**PROBLEM TO WORK ON**. Identify each line of the listing that contains the string "point" and copy those lines.

◇ ◇ ◇ ◇

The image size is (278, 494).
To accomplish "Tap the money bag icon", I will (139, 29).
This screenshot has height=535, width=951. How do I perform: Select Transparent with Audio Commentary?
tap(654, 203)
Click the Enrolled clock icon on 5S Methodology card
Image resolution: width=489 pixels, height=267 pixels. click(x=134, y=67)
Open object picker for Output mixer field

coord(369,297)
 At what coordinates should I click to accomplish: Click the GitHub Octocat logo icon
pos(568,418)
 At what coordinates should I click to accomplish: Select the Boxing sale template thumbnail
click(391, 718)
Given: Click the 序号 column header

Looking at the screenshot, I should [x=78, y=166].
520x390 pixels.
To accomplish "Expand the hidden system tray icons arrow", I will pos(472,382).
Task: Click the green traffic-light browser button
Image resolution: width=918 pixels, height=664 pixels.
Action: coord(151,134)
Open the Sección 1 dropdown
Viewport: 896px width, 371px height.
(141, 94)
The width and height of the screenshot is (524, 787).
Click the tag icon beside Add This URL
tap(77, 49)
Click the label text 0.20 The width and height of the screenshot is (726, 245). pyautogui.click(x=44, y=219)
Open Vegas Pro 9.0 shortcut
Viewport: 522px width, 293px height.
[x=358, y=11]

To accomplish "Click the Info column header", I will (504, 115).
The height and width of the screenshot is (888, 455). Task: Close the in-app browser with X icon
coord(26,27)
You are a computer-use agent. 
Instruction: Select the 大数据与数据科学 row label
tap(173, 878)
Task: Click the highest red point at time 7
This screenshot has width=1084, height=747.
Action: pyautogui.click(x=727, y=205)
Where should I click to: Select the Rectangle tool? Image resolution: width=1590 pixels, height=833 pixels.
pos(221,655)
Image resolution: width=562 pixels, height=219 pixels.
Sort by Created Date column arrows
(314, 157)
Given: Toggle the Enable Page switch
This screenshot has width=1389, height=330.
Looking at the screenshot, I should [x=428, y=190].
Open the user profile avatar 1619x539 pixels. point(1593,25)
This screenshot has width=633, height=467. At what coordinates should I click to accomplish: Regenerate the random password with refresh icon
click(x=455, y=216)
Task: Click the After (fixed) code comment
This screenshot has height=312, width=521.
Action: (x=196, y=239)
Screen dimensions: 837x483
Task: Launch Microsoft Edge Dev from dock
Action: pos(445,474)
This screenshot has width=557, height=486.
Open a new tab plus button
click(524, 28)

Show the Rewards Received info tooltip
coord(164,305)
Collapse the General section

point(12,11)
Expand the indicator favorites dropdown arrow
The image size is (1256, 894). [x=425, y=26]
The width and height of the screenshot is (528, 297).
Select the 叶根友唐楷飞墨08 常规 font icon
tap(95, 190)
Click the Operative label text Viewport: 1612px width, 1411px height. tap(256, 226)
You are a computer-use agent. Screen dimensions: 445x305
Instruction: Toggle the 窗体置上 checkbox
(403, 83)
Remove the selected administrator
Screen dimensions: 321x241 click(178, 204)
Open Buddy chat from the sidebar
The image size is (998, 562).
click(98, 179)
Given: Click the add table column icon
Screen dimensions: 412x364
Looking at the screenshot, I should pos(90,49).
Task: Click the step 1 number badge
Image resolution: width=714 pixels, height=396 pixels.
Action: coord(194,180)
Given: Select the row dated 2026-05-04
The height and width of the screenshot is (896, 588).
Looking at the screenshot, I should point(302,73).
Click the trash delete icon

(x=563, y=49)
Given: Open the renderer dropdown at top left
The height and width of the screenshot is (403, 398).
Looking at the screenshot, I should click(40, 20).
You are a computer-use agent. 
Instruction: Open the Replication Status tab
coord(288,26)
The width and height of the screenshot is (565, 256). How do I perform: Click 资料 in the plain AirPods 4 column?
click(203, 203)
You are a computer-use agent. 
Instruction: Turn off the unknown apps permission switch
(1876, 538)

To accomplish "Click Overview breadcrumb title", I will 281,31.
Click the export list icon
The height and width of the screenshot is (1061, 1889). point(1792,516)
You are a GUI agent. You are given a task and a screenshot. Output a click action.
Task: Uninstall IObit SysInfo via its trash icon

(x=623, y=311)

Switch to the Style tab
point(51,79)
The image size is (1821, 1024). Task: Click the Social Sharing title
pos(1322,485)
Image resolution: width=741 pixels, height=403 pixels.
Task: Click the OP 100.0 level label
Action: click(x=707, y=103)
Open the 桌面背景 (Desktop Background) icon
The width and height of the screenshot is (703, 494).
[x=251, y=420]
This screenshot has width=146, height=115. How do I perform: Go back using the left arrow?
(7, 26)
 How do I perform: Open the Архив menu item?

◇ ◇ ◇ ◇

**RESPONSE TO THIS TASK**.
Task: Click the highest red point at time 7
Open the user profile avatar 1619x539 pixels. point(1593,25)
point(12,11)
Looking at the screenshot, I should point(302,73).
The height and width of the screenshot is (1061, 1889). point(1792,516)
point(51,79)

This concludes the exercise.